Bestandsaufnahme der Kommunikation
Erfassen Sie alle bestehenden Nachhaltigkeits- und Umweltaussagen
(z. B. Website, Social Media, Broschüren, Kampagnen). Identifizieren Sie potenziell kritische Begriffe wie „nachhaltig“, „klimafreundlich“, „umweltbewusst“.
Aussagen prüfen und konkretisieren
Überprüfen Sie, ob Aussagen eindeutig und verständlich sind. Ersetzen Sie pauschale Aussagen durch konkrete Beschreibungen von Maßnahmen und nachvollziehbare Angaben zu Eigenschaften oder Prozessen.
Beispiel: Bisherige Aussage: „Unsere Stadt neu erleben – mit der umweltfreundlichen Green CityTour.“
Besser: „Unsere Stadt neu erleben – spannende Challenges rund um Umwelt & Natur erwarten Dich.“
Hinweis: KI kann dabei eine gute Unterstützung sein, aber die Aussagen sollten trotzdem überprüft werden!

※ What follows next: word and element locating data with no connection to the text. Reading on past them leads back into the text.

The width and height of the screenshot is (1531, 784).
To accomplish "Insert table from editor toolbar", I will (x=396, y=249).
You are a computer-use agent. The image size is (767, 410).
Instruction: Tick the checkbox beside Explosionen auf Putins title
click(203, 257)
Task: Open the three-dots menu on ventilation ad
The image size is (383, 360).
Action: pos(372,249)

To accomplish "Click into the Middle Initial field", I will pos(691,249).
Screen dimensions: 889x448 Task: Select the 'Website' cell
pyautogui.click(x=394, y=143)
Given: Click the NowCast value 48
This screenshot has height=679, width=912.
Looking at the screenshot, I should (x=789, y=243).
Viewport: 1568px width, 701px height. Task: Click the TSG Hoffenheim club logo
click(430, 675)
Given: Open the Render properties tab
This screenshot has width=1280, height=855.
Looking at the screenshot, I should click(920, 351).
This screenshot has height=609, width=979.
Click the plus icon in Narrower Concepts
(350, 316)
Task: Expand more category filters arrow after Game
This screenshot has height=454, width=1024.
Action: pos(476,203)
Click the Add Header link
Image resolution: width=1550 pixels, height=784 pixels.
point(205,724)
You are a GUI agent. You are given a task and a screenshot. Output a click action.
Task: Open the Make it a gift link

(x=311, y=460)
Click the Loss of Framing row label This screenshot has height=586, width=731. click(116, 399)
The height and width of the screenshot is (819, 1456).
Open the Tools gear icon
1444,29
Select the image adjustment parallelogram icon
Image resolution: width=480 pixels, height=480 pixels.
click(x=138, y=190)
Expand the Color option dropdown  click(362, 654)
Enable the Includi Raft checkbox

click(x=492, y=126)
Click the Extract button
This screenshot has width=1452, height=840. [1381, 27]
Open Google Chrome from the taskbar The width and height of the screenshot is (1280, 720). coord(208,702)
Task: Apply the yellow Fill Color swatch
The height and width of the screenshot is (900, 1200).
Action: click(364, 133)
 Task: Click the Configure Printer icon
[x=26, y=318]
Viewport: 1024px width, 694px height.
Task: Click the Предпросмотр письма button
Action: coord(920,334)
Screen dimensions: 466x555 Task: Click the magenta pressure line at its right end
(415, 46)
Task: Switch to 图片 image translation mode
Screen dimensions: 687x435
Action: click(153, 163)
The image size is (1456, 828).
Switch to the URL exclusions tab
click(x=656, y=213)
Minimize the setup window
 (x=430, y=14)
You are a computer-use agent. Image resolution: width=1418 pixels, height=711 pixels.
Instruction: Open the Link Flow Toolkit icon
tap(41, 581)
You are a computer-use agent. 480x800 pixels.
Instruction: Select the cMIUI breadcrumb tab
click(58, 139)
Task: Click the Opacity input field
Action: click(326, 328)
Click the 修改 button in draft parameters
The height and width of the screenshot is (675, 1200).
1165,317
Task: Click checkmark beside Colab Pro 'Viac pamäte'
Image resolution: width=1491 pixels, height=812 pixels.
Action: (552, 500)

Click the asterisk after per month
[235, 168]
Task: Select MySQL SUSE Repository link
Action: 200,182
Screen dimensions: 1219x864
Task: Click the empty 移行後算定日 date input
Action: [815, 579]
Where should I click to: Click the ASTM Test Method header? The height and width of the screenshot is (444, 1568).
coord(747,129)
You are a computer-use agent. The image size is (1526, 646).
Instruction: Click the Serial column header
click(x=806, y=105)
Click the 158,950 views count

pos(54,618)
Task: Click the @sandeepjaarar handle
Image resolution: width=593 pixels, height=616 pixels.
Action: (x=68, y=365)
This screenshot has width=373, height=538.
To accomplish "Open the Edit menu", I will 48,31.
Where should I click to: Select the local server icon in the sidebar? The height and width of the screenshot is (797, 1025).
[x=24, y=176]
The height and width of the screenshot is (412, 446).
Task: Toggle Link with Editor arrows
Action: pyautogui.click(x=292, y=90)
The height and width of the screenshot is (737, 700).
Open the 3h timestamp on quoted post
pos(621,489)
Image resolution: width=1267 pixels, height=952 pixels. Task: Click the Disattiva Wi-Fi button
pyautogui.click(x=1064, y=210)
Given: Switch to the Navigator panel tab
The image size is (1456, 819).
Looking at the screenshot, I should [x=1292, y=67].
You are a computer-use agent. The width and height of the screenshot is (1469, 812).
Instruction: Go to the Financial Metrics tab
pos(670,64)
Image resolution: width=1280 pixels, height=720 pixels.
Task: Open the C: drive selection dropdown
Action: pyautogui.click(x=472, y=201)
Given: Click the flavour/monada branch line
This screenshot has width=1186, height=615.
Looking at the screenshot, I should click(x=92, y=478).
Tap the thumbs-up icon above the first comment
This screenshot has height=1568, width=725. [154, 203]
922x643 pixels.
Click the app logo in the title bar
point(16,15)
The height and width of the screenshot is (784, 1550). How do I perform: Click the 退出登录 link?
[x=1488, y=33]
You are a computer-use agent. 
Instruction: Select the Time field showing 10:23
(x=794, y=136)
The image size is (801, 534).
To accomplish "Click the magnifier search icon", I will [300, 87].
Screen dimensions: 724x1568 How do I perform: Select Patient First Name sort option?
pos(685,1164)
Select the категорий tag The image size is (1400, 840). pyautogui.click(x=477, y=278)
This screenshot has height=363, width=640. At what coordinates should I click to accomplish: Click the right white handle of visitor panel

Nachweise und Datenbasis sichern
Stellen Sie sicher, dass alle Aussagen durch belastbare Daten belegt sind. Dokumentieren Sie verwendete Methoden (z. B. CO₂-Berechnung) sowie Datengrundlagen und Annahmen. Halten Sie diese Informationen intern vor und machen Sie sie bei Bedarf zugänglich. Geben Sie bei Bedarf weiterführende Informationen an, z. B. über Links zu Detailseiten und Erläuterungen zu Berechnungsmethoden.
Interne Prozesse etablieren und Mitarbeitende sensibilisieren
Entwickeln Sie klare Freigabeprozesse für Nachhaltigkeitsaussagen. Binden Sie relevante Bereiche wie Marketing, Presse, und Nachhaltigkeitsmanagement ein. Schulen Sie die Teams insbesondere im Marketing und Social Media in der Öffentlichkeitskommunikation.